Given the present economical conditions, we have to find creative and proved ways to maximize how we use our money. In order to do so, we need to change how we look at money, and how we can shift our habits to use every dollar we make to our advantage.
For instances, many of us are ok with getting very little return on our money by having it sit in a checking or saving account with very little return. By doing this, the bank is the one making use of our money and getting richer in the process.
Another typical example is the traditional mortgage. In a typical 30 year home mortgage, it’s not until the 20 years and 2 months mark that we make the same amount toward our principal that we do toward the interest.
Since the average American only stays in their home for 5-7 years, they barely make a dent in the principal of their mortgage. In other words, the structure of the mortgage heavily favors banks because almost all of your monthly payments go toward the interest portion.

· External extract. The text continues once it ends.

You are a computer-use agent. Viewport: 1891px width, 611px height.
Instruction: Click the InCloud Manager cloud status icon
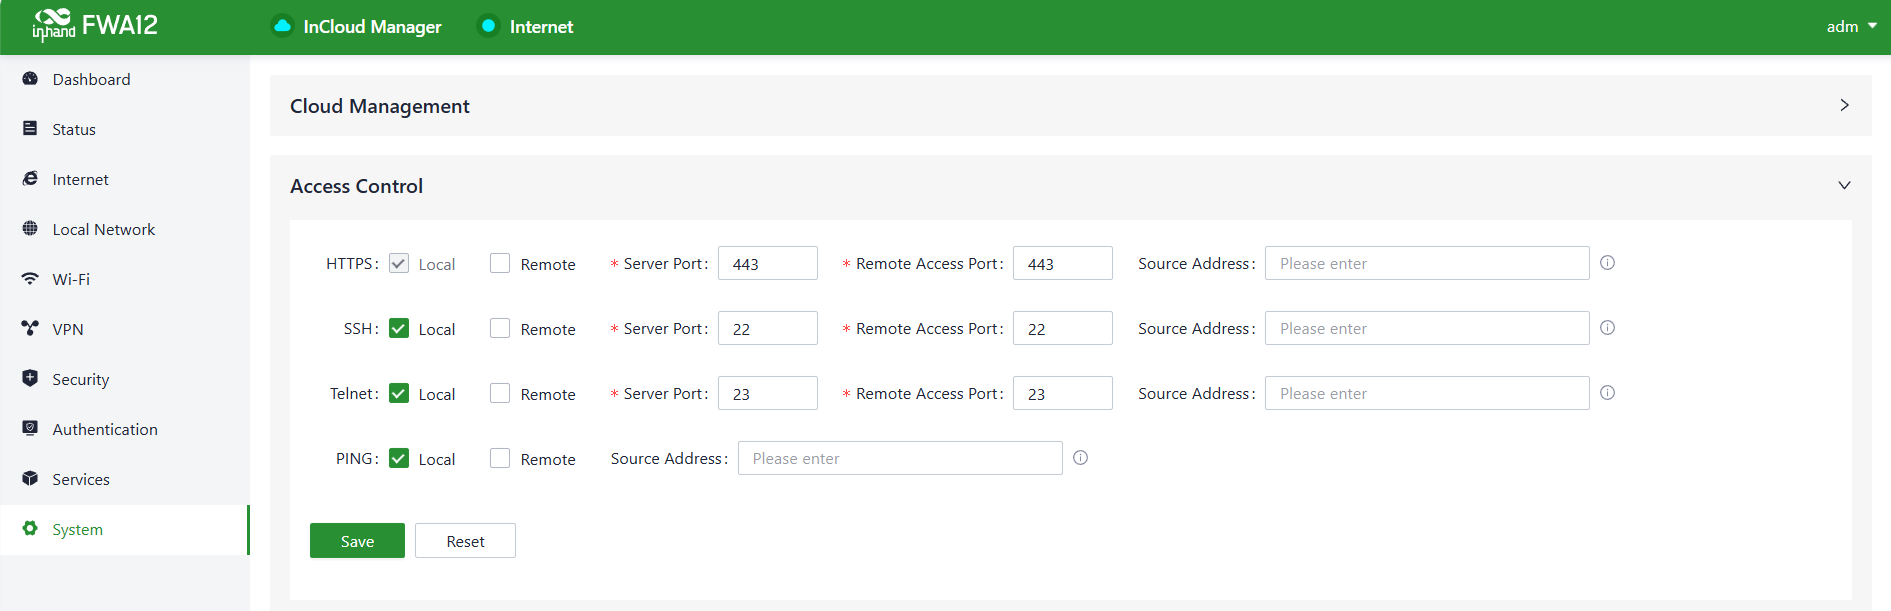(x=283, y=26)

For over two decades, homeowners in countries such as the U.K., Australia and Canada have been using mortgage accelerator programs to pay off their mortgages in 10-15 years saving over $150,000 on payments. The good news is that this type of program is now available in the U.S.
A mortgage accelerator works by making sure that the bank’s money works for you at all times. It works in four basic steps:
1. At the start of the month, you use a piece of software to find out the optimal amount to pay toward your first mortgage to ensure you are paying as little in interest as possible. You use an advance line of credit (HELOC) to pay for this mortgage payment. This operation decreases the debt in your first home mortgage and moves you further down the amortization schedule.
2. You deposit your income in the HELOC reducing the balance on the HELOC. By doing so, you have your money working against your debt in the HELOC.
3. You charge your daily expenses on one credit card to allow your money to sit in the HELOC for as long as possible.
4. At the end of the month, you pay off the balance in your credit card with money from the HELOC and therefore avoiding interest charges from your credit card company.
By doing these few changes, you can start making the bank’s money work for you for once and no the other way around. Using other people’s money (the bank’s funds) is the way many millionaires have become financially independent.
Even though it takes some getting us to these changes, you can think about the alternative available to you; After all, how long and how much effort would it take you to earn the money you would be saving if you knew you could pay off your home mortgage in 10 to 15 years?